>> START Entries provided

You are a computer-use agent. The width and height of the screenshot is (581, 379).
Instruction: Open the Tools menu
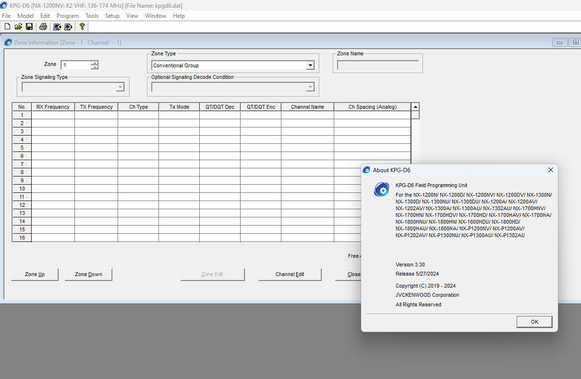tap(92, 16)
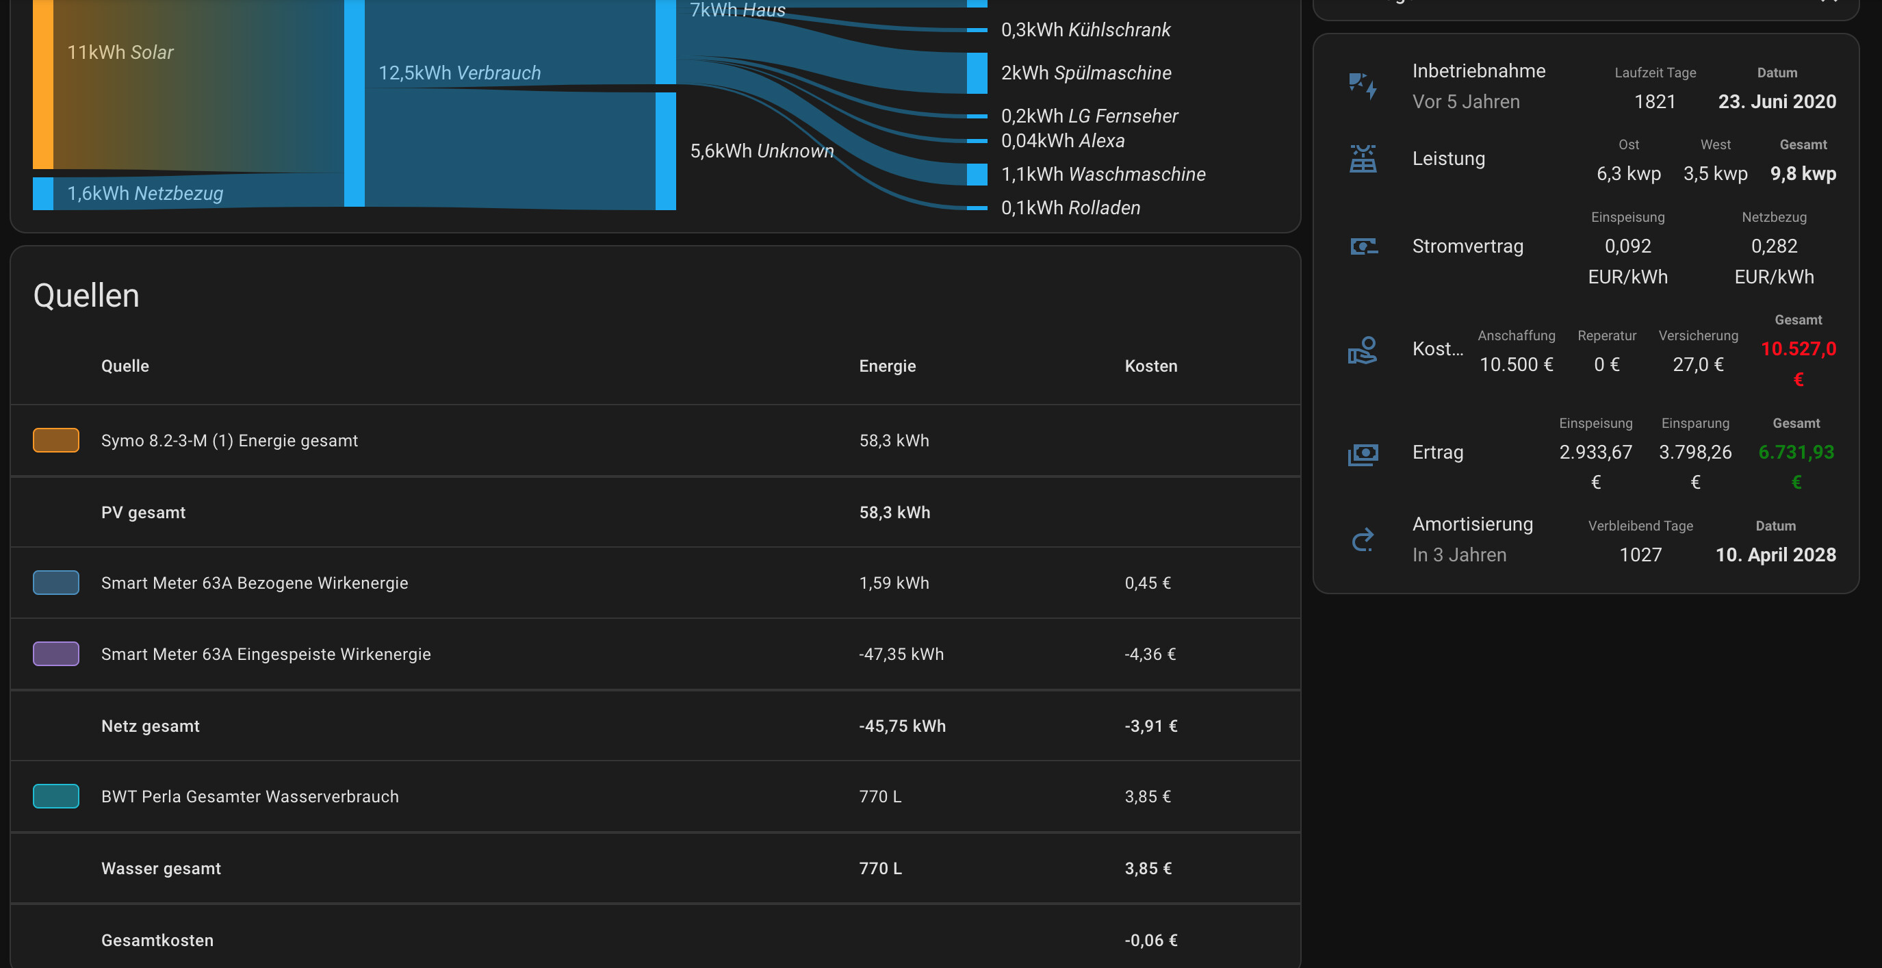The width and height of the screenshot is (1882, 968).
Task: Click the Inbetriebnahme solar-lightning icon
Action: 1363,86
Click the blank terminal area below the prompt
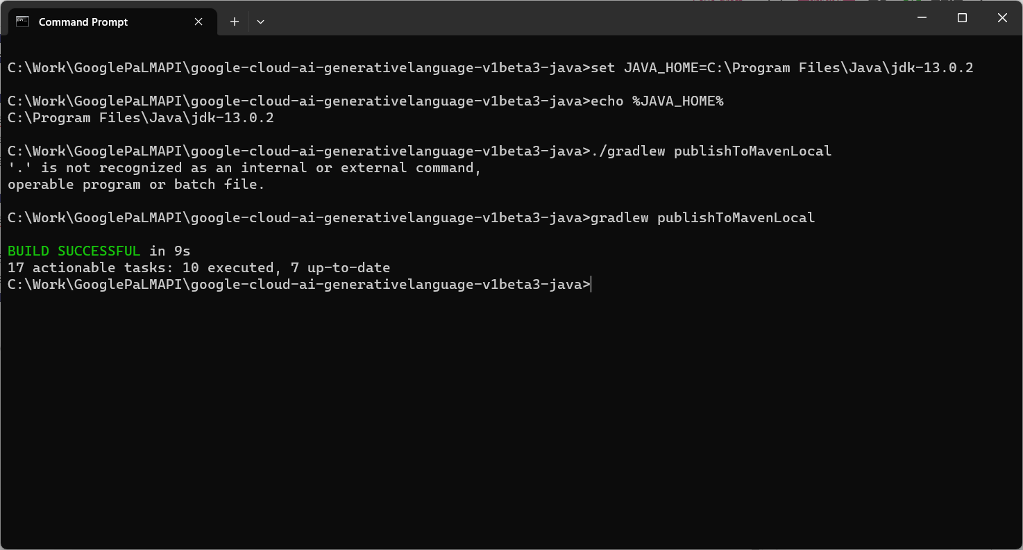This screenshot has height=550, width=1023. coord(512,417)
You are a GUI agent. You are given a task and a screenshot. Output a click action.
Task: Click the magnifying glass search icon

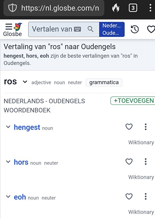tap(90, 29)
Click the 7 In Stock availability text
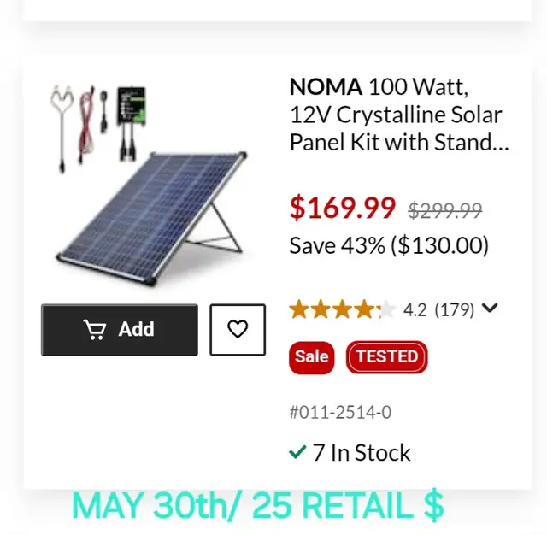547x535 pixels. [362, 453]
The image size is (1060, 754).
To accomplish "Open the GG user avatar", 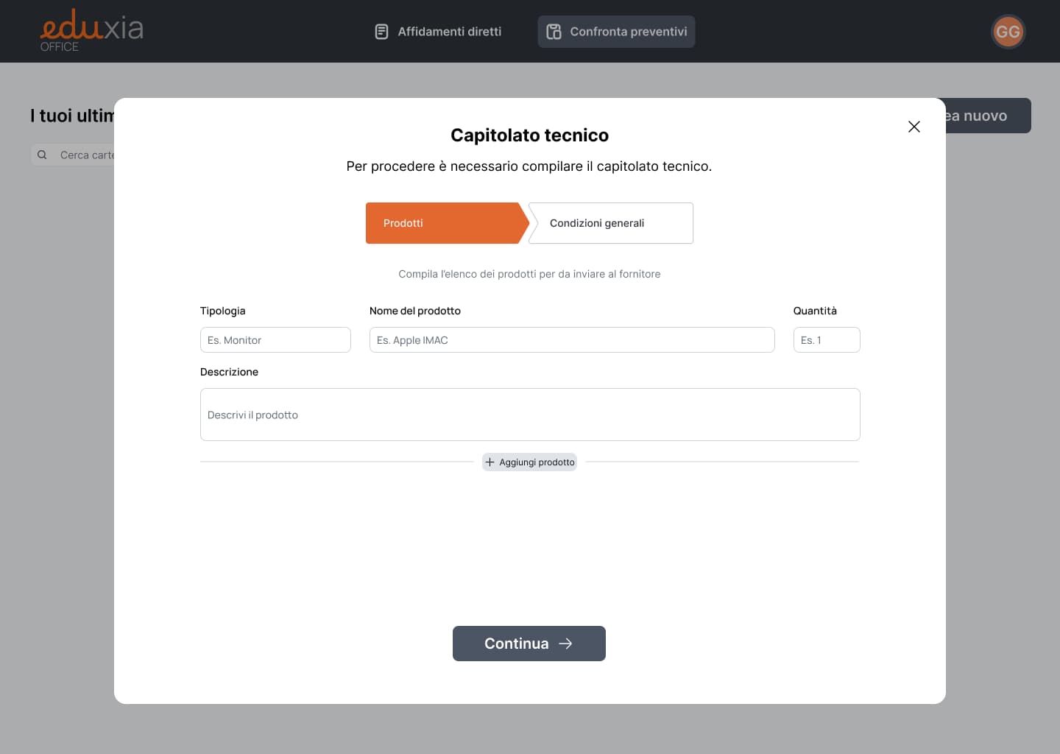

>> END Entries provided

__Written problem__
Express the lines from the one containing "You are a GUI" through the one containing "547x535 pixels. [362, 453]" as a JSON list of strings with one string per line, omitting blank lines and leaving out the pictures.

__Solution to this task__
[
  "You are a GUI agent. You are given a task and a screenshot. Output a click action.",
  "Task: Click the magnifying glass search icon",
  "tap(90, 29)",
  "Click the 7 In Stock availability text",
  "547x535 pixels. [362, 453]"
]